# Extracted entries
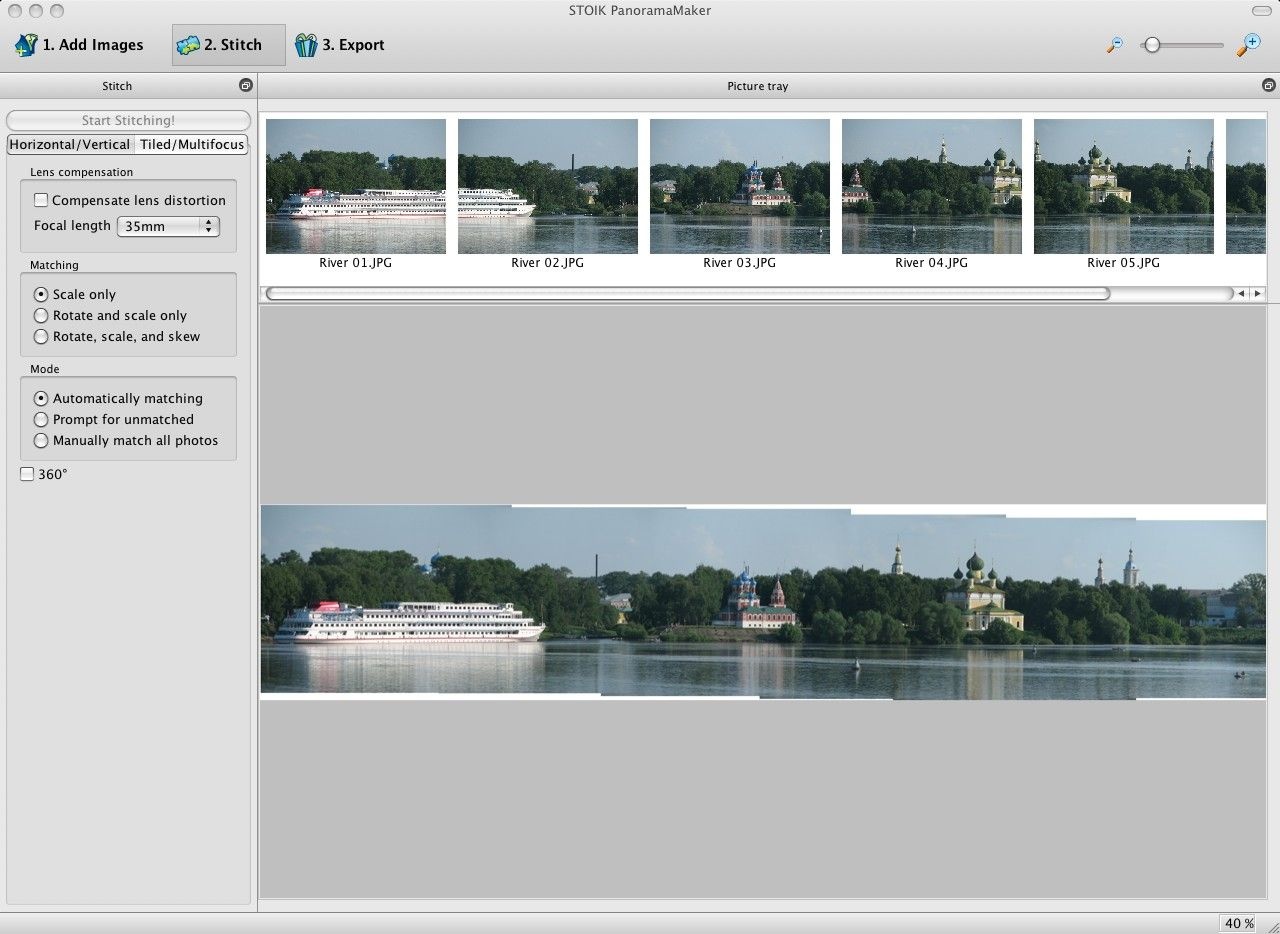Click the zoom slider handle
Screen dimensions: 1280x934
(x=1152, y=45)
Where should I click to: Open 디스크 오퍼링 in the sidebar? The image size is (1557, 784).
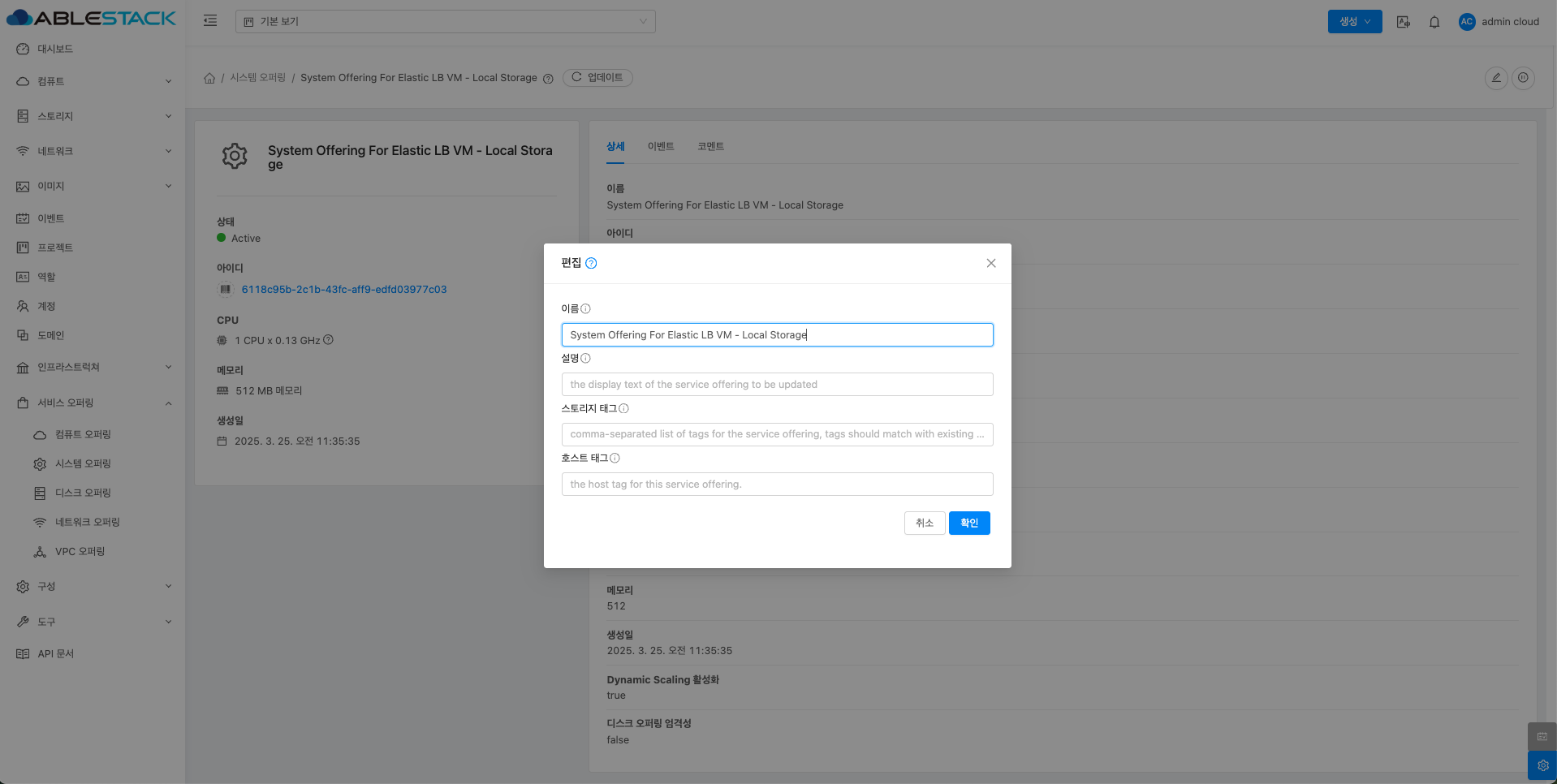coord(83,493)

# Work required
In the listing above, retype exactly, and only, the lines from the one containing "Where should I" through the last line, both included. Omit the pictures.

# Response
Where should I click to: Open 디스크 오퍼링 in the sidebar? The image size is (1557, 784).
coord(83,493)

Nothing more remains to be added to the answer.